Holsey was sentenced to death in 1997 for killing Baldwin County Sheriff's Deputy Will Robinson after robbing a Milledgeville convenience store in 1995. His lawyer at the trial, since disbarred, has admitted he was drinking a quart of vodka a day at the time and should not have been representing anyone.
Monday's hearing focused on Holsey's childhood, with testimony from a sister who described the physical abuse he received, and on his conduct in prison, a lawyer, Brian Kammer, told the New York Times. A prison chaplain and a former guard described him as a well-behaved prisoner who tried to calm others down.
The hearing was closed to the news media and public.
Georgia, unlike any other state, requires lawyers for inmates claiming intellectual disability to prove it beyond a reasonable doubt.

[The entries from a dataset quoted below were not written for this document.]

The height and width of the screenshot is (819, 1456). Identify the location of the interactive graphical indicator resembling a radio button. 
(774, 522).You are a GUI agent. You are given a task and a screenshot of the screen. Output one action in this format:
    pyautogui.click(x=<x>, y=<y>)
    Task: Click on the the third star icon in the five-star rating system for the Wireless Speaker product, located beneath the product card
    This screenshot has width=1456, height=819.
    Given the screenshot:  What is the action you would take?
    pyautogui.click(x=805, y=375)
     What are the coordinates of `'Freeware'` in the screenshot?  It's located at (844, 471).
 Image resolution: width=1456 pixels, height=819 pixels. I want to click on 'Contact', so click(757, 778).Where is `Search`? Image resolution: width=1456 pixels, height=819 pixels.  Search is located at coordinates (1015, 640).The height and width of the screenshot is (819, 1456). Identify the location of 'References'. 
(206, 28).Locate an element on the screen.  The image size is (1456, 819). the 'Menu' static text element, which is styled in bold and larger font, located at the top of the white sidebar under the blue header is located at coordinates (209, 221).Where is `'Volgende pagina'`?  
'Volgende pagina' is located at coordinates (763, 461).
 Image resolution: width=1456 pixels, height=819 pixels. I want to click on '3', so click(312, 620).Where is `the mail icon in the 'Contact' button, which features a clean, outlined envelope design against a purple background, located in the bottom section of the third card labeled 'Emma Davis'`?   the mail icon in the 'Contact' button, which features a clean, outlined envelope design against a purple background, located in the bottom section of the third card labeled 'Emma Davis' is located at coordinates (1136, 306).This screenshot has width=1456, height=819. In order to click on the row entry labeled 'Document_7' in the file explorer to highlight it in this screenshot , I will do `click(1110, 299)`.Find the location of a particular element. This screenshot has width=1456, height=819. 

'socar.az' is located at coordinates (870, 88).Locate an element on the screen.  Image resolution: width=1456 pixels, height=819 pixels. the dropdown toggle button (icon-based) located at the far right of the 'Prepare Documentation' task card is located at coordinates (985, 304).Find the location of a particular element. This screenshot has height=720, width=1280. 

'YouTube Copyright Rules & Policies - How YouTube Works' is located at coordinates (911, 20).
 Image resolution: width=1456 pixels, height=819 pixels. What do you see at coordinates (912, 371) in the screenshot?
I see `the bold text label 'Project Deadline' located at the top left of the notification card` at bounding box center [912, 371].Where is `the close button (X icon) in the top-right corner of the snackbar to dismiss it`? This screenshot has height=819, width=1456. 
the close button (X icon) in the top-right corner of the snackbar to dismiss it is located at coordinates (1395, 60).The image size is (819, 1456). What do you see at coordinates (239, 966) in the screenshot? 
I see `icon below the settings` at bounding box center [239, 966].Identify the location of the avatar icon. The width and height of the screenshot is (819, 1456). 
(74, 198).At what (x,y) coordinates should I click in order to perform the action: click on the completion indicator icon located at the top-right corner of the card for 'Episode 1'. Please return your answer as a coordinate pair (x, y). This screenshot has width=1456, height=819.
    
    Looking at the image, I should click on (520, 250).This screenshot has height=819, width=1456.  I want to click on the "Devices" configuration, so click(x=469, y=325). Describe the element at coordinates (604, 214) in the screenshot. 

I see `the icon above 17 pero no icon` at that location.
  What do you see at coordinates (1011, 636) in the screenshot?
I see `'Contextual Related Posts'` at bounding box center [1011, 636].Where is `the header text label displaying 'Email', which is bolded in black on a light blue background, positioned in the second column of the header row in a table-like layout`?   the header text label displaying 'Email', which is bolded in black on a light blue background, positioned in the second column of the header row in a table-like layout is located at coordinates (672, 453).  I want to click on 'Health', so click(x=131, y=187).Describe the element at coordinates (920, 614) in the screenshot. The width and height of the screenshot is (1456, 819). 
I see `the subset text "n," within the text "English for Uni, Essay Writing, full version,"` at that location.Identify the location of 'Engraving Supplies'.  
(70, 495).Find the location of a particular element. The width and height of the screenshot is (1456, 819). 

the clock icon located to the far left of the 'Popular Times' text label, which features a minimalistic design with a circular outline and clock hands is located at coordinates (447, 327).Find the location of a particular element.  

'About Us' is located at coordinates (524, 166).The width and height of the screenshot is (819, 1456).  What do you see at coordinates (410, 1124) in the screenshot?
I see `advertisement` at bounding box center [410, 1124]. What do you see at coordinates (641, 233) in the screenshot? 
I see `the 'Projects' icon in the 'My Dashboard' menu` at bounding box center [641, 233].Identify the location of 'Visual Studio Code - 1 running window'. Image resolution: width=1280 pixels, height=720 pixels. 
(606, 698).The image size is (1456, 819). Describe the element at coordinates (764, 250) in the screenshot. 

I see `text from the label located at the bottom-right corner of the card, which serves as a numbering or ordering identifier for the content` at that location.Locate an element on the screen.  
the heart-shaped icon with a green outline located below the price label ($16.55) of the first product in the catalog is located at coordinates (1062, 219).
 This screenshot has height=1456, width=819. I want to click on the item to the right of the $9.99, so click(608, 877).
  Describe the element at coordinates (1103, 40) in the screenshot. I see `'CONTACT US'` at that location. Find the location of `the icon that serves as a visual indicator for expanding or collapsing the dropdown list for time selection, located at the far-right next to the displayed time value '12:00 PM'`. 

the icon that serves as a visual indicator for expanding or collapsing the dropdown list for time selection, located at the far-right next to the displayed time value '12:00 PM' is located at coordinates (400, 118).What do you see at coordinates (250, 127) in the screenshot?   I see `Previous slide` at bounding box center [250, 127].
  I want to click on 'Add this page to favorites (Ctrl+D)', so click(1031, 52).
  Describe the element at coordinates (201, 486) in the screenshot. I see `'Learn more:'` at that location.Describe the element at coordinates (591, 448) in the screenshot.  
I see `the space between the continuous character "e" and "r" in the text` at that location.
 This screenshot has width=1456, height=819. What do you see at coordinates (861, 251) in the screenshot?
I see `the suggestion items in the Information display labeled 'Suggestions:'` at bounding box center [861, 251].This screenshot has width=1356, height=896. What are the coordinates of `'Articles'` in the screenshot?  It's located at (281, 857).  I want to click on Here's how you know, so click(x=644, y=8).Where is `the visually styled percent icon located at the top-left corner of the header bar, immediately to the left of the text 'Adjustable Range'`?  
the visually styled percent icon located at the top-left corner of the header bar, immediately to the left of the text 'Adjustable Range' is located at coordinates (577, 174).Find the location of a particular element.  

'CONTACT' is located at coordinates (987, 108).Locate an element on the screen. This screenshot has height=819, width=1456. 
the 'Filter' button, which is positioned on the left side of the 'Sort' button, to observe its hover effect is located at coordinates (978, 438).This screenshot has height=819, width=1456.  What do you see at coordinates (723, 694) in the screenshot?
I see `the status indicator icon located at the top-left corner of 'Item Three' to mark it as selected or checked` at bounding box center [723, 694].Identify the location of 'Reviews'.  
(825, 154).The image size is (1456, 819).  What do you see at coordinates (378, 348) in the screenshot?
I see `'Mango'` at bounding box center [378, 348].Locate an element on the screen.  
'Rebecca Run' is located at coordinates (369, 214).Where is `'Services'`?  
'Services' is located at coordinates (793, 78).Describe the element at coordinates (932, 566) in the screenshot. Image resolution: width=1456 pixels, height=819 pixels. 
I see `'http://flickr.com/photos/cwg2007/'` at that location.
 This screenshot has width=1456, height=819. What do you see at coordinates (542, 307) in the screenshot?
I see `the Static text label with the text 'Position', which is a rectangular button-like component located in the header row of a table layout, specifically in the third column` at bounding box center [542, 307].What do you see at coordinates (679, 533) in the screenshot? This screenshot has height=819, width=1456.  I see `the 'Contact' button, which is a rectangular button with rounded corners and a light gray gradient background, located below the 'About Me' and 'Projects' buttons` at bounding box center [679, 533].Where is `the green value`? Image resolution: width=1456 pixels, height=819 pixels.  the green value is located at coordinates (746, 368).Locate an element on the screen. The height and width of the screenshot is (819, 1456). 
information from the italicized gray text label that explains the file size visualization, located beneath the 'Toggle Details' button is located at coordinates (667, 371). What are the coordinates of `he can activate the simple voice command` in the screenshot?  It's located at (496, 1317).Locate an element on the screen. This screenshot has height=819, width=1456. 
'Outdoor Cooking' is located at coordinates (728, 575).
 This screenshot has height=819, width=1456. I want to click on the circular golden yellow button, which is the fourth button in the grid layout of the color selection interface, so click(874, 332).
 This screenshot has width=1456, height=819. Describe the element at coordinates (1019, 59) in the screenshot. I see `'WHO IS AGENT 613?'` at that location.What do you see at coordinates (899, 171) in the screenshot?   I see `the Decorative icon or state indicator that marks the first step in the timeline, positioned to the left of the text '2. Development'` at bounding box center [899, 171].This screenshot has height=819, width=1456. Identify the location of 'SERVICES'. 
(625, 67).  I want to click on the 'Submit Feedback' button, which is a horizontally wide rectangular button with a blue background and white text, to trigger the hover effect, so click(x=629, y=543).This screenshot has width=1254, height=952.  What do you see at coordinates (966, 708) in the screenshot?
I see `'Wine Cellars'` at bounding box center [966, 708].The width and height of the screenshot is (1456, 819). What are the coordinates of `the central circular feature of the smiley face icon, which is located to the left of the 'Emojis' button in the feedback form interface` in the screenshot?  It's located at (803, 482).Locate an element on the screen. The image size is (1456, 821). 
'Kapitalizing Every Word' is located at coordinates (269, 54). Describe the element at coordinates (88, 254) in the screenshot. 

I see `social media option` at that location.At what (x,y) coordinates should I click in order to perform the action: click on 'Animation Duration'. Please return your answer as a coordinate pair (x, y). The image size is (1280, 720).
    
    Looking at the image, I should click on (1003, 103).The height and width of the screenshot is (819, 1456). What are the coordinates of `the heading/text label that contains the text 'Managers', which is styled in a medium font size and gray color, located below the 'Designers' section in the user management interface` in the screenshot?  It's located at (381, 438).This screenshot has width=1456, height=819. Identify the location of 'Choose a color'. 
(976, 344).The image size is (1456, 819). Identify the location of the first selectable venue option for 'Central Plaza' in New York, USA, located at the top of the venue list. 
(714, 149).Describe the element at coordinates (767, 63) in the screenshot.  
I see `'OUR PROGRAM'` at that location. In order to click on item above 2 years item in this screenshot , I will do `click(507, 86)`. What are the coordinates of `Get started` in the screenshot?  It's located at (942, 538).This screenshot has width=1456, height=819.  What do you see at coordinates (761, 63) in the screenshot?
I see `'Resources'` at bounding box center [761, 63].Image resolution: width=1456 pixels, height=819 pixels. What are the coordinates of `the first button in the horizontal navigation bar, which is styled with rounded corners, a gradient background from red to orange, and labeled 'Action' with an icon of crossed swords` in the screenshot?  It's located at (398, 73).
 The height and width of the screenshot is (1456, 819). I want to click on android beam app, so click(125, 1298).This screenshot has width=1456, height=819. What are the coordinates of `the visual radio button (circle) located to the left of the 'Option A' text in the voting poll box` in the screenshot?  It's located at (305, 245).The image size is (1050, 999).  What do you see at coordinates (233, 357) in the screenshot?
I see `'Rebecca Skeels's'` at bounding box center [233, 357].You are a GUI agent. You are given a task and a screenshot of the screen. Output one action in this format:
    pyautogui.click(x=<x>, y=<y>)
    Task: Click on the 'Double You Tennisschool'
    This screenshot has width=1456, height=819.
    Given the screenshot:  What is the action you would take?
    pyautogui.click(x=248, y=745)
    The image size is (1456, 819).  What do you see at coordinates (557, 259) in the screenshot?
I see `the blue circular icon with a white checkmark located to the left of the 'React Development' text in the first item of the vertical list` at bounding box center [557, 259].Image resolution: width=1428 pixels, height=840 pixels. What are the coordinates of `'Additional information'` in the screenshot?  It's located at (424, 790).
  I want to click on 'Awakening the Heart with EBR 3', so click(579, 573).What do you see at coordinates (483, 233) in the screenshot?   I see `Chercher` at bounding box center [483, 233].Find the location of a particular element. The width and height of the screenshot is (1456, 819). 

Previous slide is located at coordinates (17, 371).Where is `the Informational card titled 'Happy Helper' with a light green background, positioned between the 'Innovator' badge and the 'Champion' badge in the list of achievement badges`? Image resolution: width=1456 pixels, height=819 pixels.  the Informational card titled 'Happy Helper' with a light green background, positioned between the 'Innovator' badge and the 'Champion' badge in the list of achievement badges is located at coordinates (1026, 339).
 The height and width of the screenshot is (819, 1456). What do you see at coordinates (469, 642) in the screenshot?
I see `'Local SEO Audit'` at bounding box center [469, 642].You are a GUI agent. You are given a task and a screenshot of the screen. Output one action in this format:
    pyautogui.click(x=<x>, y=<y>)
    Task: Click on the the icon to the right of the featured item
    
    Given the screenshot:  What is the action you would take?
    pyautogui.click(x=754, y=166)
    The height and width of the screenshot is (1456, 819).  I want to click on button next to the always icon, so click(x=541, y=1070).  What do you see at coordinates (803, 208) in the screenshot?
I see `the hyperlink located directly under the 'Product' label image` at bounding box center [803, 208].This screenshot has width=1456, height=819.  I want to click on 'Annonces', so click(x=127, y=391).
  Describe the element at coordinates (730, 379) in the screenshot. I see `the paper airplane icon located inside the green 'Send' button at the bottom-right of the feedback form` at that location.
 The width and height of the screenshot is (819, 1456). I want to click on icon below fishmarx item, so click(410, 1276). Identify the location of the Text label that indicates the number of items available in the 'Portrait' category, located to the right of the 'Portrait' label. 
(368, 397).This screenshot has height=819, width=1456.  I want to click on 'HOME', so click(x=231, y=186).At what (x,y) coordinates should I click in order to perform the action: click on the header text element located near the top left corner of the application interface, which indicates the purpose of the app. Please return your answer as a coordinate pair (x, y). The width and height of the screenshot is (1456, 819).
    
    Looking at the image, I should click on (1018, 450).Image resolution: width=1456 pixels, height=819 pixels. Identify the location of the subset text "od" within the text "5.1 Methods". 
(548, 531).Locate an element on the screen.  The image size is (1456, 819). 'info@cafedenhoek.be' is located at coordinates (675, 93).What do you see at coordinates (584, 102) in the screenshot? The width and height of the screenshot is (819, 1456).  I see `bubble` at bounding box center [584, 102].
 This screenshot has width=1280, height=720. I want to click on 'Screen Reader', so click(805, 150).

In May, the U.S. Supreme Court, having already found the execution of the intellectually disabled unconstitutional, ruled there cannot be "an unacceptable risk that persons with intellectual disability will be executed." The court, in a Florida case, struck down the use of IQ tests as the only standard, with an IQ of 70 the typical cutoff.
Kammer argues the Georgia law violates that decision. In Holsey's case, the state argues that he could function -- for example, he could drive a car. He used a car in the 1995 robbery and shot Robinson when the deputy pulled him over after the robbery.